If that pattern is repeated – encouraged by robust public health advice and enabled by access to testing and support for those off work – then I don’t expect this latest round of relaxations to have a dramatic impact on the short-term course of the epidemic.
However Woolhouse said the most likely medium-term problem is the almost inevitable appearance of another variant, adding it is important public health agencies across the UK are able to respond within days when it happens.
If those plans include measures such as the rapid roll-out of self-testing kits – which worked extremely well during the omicron wave – then it is vital that the infrastructure is in place to deliver that very quickly indeed.
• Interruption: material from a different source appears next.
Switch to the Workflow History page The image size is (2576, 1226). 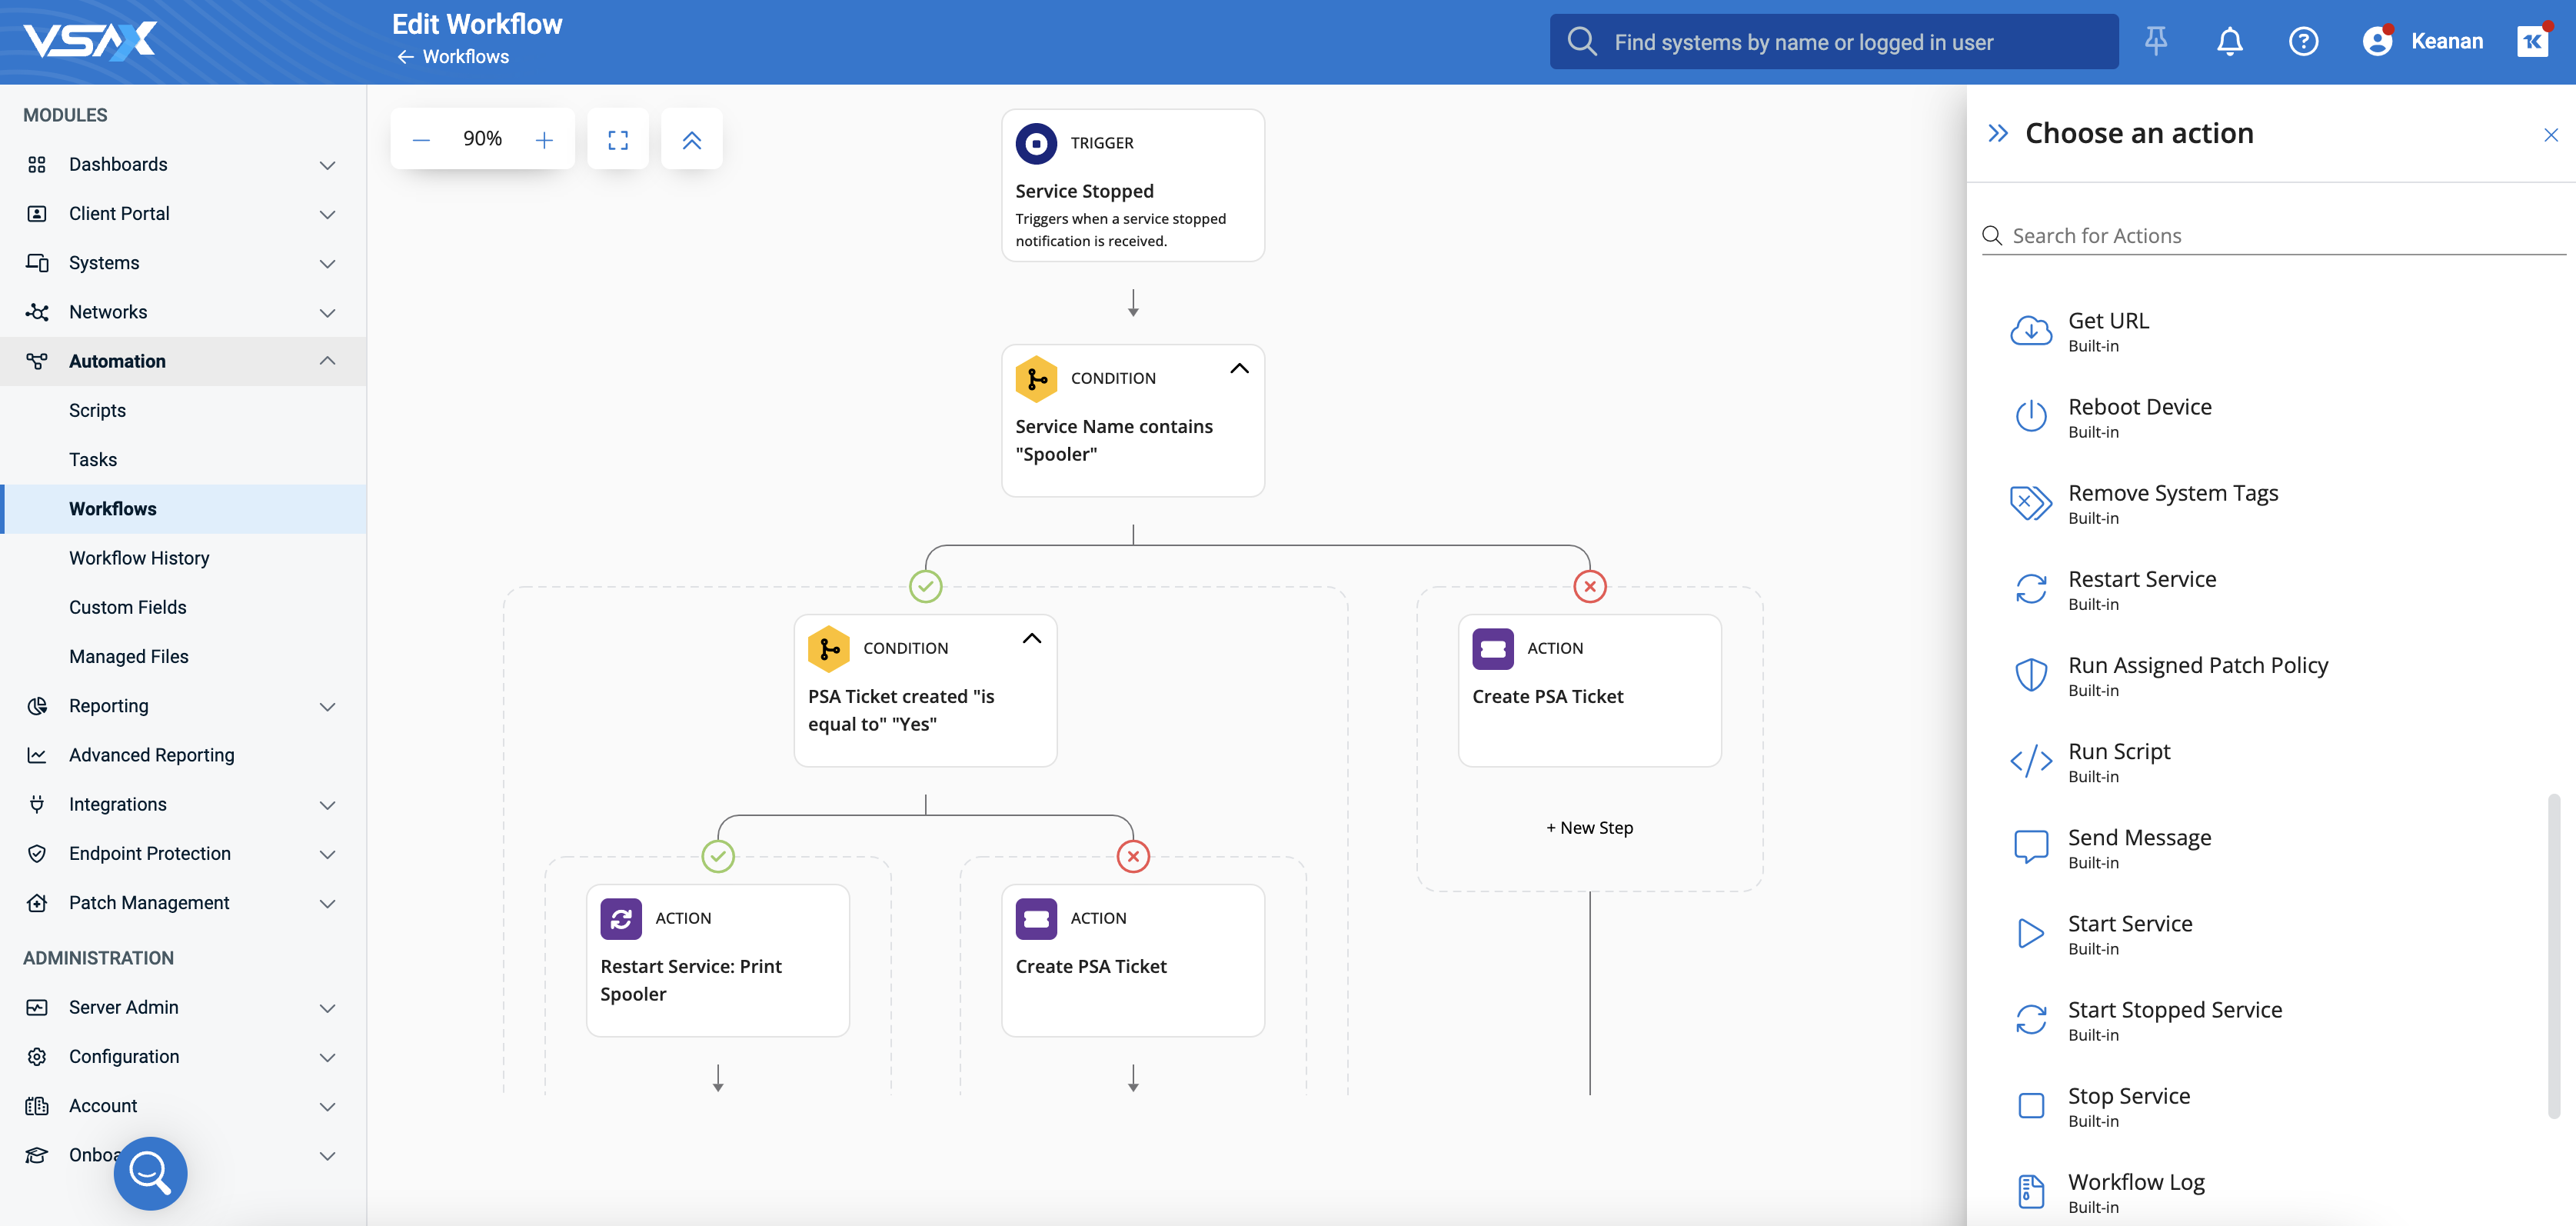[x=139, y=557]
However Prof Rowland Kao, also of the University of Edinburgh, noted that evidence suggests Covid puts a greater stress on more deprived communities.
“For example, ICU occupancy and deaths are now increasingly due to people living in the most deprived areas,” he said, adding that is likely in part down to lower uptake of Covid vaccinations as well as fewer lateral flow tests in such areas.
As the requirements to isolate are released – and therefore with no compensation for isolating – and with the expectation that free testing will also be removed, this will likely most impact those who are under the most pressure to work in places where distancing is difficult and therefore potential exposure to infection high.
Kao added that they are also people in the areas which, because of existing health deprivation, are most likely to have severe outcomes.
While it is acknowledged that continued restrictions such as we have now are unsustainable in the long term, releasing all restrictions so quickly does represent a gamble and one that, if it fails, will likely have the most impact on those who are already disadvantaged.
John Drury, Professor of Social Psychology, University of Sussex, also voiced concerns over inequalities, noting policy changes can affect public perception of Covid.
Given that financial support –or lack of it – is a major driver of adherence to self-isolation, dropping the £500 compensation for self-isolation provided to a minority of people will reduce risk perceptions, reduce self-isolation, and likely lead to a spread of infection disproportionately amongst less privileged groups.